Tal Kadosh, Niranjan Hasabnis, Vy A. Vo, Nadav Schneider, Neva Krien, Abdul Wasay, Nesreen Ahmed, Ted Willke, Guy Tamir, Yuval Pinter, Timothy Mattson, Gal Oren
Ben-Gurion University, IAEC, Israel
arXiv:2308.09440 [cs.CL], (18 Aug 2023)

@misc{kadosh2023scope,

   title={Scope is all you need: Transforming LLMs for HPC Code},

   author={Tal Kadosh and Niranjan Hasabnis and Vy A. Vo and Nadav Schneider and Neva Krien and Abdul Wasay and Nesreen Ahmed and Ted Willke and Guy Tamir and Yuval Pinter and Timothy Mattson and Gal Oren},

   year={2023},

   eprint={2308.09440},

   archivePrefix={arXiv},

   primaryClass={cs.CL}

}

With easier access to powerful compute resources, there is a growing trend in the field of AI for software development to develop larger and larger language models (LLMs) to address a variety of programming tasks. Even LLMs applied to tasks from the high-performance computing (HPC) domain are huge in size (e.g., billions of parameters) and demand expensive compute resources for training. We found this design choice confusing – why do we need large LLMs trained on natural languages and programming languages unrelated to HPC for HPC-specific tasks?
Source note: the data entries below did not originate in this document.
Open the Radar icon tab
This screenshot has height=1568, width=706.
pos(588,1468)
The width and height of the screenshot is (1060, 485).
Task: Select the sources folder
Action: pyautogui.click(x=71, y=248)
In this line of work, we aim to question design choices made by existing LLMs by developing smaller LLMs for specific domains – we call them domain-specific LLMs. Specifically, we start off with HPC as a domain and propose a novel tokenizer named Tokompiler, designed specifically for preprocessing code in HPC and compilation-centric tasks. Tokompiler leverages knowledge of language primitives to generate language-oriented tokens, providing a context-aware understanding of code structure while avoiding human semantics attributed to code structures completely. We applied Tokompiler to pre-train two state-of-the-art models, SPT-Code and Polycoder, for a Fortran code corpus mined from GitHub. We evaluate the performance of these models against the conventional LLMs. Results demonstrate that Tokompiler significantly enhances code completion accuracy and semantic understanding compared to traditional tokenizers in normalized-perplexity tests, down to ~1 perplexity score. This research opens avenues for further advancements in domain-specific LLMs, catering to the unique demands of HPC and compilation tasks.